_THE TASK_
Count the lines in the items below that contain the string "june", with case counting. Reply with the number alone.
------------------------------------------------
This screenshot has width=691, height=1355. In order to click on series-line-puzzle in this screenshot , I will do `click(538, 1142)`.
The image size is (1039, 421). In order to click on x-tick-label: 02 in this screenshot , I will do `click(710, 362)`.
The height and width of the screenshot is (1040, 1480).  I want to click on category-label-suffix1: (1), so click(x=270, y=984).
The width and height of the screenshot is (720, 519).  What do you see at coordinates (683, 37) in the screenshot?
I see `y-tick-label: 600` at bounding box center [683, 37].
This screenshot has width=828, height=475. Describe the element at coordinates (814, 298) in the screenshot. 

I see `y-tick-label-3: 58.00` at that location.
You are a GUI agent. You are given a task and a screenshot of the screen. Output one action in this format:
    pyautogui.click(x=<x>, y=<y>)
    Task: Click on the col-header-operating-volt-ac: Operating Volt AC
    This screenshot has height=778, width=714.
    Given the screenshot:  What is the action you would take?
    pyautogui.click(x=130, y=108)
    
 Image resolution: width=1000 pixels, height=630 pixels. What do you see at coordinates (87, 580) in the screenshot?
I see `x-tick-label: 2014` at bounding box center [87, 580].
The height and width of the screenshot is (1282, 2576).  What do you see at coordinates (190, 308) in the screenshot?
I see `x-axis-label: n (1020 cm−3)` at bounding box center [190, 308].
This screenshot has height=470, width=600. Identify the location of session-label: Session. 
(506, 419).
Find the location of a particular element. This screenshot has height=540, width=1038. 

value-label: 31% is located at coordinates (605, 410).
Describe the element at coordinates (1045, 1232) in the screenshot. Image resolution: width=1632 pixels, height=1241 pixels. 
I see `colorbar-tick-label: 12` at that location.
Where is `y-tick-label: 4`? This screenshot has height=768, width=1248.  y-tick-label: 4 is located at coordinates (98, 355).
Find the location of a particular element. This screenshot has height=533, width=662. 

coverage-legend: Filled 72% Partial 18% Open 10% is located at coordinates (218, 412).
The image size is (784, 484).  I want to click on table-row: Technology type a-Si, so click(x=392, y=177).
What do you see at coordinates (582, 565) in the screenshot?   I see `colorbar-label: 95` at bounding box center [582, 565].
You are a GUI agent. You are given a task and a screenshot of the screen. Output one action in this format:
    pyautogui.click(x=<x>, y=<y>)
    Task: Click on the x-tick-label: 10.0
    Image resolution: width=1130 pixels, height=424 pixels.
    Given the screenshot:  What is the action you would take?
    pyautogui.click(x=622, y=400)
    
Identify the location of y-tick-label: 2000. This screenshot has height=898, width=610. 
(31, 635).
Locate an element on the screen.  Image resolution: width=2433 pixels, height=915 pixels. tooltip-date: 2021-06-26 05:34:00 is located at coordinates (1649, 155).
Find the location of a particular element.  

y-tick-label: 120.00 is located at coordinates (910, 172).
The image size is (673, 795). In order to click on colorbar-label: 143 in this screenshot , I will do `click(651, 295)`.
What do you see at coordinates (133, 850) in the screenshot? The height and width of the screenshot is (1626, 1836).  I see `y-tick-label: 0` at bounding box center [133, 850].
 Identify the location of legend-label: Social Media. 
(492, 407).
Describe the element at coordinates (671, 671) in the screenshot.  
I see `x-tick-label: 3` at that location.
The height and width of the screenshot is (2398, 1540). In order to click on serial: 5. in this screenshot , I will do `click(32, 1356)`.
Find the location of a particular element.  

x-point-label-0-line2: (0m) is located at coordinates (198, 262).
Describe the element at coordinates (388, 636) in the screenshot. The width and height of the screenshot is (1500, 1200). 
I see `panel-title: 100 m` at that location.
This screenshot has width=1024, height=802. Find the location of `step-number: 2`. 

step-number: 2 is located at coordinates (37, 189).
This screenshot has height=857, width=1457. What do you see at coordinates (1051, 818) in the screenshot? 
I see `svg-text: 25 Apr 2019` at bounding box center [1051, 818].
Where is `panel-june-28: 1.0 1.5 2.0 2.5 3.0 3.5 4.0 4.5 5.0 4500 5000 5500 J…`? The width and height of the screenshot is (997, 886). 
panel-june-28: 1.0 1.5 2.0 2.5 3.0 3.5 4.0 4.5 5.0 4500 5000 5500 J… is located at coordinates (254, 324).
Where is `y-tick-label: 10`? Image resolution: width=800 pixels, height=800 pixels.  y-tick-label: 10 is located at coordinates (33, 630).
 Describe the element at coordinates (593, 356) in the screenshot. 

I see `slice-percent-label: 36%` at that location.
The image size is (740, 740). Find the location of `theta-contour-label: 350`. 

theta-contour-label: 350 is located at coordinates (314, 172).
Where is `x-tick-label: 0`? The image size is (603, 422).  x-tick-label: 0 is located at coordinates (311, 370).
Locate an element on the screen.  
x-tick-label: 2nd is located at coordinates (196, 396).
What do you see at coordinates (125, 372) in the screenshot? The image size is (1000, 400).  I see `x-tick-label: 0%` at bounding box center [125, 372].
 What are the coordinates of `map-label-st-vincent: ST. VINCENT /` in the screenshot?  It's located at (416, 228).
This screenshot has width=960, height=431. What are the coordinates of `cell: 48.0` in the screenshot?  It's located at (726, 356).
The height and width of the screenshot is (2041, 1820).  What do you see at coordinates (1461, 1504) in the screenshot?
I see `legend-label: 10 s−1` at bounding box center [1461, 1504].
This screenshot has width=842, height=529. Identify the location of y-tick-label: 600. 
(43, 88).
------------------------------------------------
_ANSWER SPACE_
2